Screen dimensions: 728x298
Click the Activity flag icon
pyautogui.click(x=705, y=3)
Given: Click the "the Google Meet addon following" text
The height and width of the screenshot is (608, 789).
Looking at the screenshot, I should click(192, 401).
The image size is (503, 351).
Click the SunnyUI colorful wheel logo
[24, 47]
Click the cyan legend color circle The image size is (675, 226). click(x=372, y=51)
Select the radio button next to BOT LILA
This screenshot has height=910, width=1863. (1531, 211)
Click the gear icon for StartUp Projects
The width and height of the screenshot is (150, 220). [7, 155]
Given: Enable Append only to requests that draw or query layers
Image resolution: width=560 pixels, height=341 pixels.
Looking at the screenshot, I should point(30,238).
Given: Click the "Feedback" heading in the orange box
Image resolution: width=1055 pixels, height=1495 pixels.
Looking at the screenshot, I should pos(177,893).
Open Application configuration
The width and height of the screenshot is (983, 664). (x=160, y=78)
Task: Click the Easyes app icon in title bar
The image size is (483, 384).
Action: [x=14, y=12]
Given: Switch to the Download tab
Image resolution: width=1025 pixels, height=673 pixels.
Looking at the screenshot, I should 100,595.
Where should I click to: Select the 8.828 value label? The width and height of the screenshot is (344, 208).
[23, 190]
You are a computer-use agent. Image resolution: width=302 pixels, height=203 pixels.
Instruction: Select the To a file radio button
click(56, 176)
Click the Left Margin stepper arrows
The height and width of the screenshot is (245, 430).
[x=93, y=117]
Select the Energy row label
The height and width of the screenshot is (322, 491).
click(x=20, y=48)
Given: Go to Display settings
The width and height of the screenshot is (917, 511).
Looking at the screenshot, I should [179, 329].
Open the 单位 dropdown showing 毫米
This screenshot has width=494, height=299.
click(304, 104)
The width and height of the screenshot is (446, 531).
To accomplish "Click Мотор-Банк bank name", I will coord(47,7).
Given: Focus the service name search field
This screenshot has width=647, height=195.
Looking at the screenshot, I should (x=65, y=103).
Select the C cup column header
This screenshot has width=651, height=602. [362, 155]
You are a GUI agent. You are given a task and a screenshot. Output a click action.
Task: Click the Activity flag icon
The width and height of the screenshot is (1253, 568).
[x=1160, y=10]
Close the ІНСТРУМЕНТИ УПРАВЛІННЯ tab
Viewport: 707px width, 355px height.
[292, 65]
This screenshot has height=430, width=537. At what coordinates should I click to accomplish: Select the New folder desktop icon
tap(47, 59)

### EXERCISE GOAL
Restate the material exactly as given.

### OUTPUT
Screen dimensions: 728x298
Click the Activity flag icon
pyautogui.click(x=705, y=3)
Given: Click the "the Google Meet addon following" text
The height and width of the screenshot is (608, 789).
Looking at the screenshot, I should click(192, 401).
The image size is (503, 351).
Click the SunnyUI colorful wheel logo
[24, 47]
Click the cyan legend color circle The image size is (675, 226). click(x=372, y=51)
Select the radio button next to BOT LILA
This screenshot has height=910, width=1863. (1531, 211)
Click the gear icon for StartUp Projects
The width and height of the screenshot is (150, 220). [7, 155]
Given: Enable Append only to requests that draw or query layers
Image resolution: width=560 pixels, height=341 pixels.
Looking at the screenshot, I should point(30,238).
Given: Click the "Feedback" heading in the orange box
Image resolution: width=1055 pixels, height=1495 pixels.
Looking at the screenshot, I should pos(177,893).
Open Application configuration
The width and height of the screenshot is (983, 664). (x=160, y=78)
Task: Click the Easyes app icon in title bar
The image size is (483, 384).
Action: [x=14, y=12]
Given: Switch to the Download tab
Image resolution: width=1025 pixels, height=673 pixels.
Looking at the screenshot, I should 100,595.
Where should I click to: Select the 8.828 value label? The width and height of the screenshot is (344, 208).
[23, 190]
You are a computer-use agent. Image resolution: width=302 pixels, height=203 pixels.
Instruction: Select the To a file radio button
click(56, 176)
Click the Left Margin stepper arrows
The height and width of the screenshot is (245, 430).
[x=93, y=117]
Select the Energy row label
The height and width of the screenshot is (322, 491).
click(x=20, y=48)
Given: Go to Display settings
The width and height of the screenshot is (917, 511).
Looking at the screenshot, I should [179, 329].
Open the 单位 dropdown showing 毫米
This screenshot has width=494, height=299.
click(304, 104)
The width and height of the screenshot is (446, 531).
To accomplish "Click Мотор-Банк bank name", I will coord(47,7).
Given: Focus the service name search field
This screenshot has width=647, height=195.
Looking at the screenshot, I should (x=65, y=103).
Select the C cup column header
This screenshot has width=651, height=602. [362, 155]
You are a GUI agent. You are given a task and a screenshot. Output a click action.
Task: Click the Activity flag icon
The width and height of the screenshot is (1253, 568).
[x=1160, y=10]
Close the ІНСТРУМЕНТИ УПРАВЛІННЯ tab
Viewport: 707px width, 355px height.
[292, 65]
This screenshot has height=430, width=537. At what coordinates should I click to accomplish: Select the New folder desktop icon
tap(47, 59)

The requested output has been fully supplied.